I OPENED MY first savings account at Wells Fargo in Sacramento, Calif., when I was 8 years old. I remember the bronze stagecoach penny bank they gave me to help me practice saving. When I moved to Washington, D.C., I put my money into a D.C.-based bank, soon bought out by Wells Fargo. But it wasn’t the same Wells Fargo I’d grown up with.
In 2012, the Justice Department found Wells Fargo guilty of discriminating against both African-American and Latino borrowers during the subprime mortgage heist. It’s one of the top two banks invested in the Corrections Corporation of America, which is one of the largest for-profit prison companies in the U.S. In 2015, Wells Fargo was the world’s largest bank.
This fall, Wells Fargo CEO John Stumpf, who abruptly resigned in October, was called before a congressional investigative committee to answer accusations that thousands of Wells Fargo employees secretly opened 2 million fraudulent accounts without customers’ permission or knowledge, and were incentivized by the company to do so.
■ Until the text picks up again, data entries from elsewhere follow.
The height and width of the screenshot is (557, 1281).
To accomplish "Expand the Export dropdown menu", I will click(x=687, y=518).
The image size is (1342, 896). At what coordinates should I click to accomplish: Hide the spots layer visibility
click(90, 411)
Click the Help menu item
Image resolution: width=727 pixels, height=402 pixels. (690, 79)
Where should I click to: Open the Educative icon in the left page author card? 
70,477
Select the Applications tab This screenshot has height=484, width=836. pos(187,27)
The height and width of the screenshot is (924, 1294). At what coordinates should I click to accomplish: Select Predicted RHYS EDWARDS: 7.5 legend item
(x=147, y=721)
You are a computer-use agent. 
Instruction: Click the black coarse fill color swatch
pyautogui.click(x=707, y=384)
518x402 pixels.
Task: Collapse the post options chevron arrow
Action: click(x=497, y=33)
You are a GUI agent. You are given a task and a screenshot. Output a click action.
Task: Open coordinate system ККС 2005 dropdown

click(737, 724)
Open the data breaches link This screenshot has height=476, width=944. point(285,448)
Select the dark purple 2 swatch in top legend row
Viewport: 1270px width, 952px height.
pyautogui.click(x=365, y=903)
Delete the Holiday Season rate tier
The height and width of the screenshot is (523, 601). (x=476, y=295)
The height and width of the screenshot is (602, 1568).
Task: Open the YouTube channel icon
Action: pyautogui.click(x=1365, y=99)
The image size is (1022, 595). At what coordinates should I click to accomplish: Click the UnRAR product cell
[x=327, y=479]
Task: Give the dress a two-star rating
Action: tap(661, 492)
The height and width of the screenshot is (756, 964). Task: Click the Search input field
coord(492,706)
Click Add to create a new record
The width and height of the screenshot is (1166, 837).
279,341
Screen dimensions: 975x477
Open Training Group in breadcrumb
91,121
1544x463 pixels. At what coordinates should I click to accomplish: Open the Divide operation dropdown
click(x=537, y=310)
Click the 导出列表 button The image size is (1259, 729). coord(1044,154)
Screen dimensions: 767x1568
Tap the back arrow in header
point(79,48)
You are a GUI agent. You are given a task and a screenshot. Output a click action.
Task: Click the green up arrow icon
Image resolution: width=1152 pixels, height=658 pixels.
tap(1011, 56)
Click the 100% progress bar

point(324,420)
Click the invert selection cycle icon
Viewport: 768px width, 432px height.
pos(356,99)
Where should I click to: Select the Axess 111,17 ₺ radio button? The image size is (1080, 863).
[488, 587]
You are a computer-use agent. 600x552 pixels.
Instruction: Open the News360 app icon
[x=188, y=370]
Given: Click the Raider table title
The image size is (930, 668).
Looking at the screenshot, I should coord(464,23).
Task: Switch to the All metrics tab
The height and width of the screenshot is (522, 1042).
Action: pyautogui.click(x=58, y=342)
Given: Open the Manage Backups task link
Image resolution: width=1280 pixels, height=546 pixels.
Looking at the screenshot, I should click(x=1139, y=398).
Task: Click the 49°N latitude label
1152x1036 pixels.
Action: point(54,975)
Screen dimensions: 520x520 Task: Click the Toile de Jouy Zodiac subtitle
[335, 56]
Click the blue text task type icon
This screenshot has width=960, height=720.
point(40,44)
Employees opened false banking and credit card accounts, transferred funds, and created phony access codes and email addresses. “The frauds violate federal and state statutes against bank fraud and identity theft,” William K. Black Jr., white-collar criminologist and cofounder of Bank Whistleblowers United, told Sojourners. Customers incurred charges and fines; in some cases, their credit ratings were damaged.
CEO Stumpf accepted “full responsibility for all unethical sales practices in our retail banking business.” (John Steinbeck once called this kind of thing a successful combination of “piracy and puritanism.”)
Wells Fargo claims that it has fired 5,300 people since 2011 related to these practices, but details are vague; the fraud investigators were hired by Wells Fargo. We don’t know how many were fired because they couldn’t fulfill the extortionate sales quotas.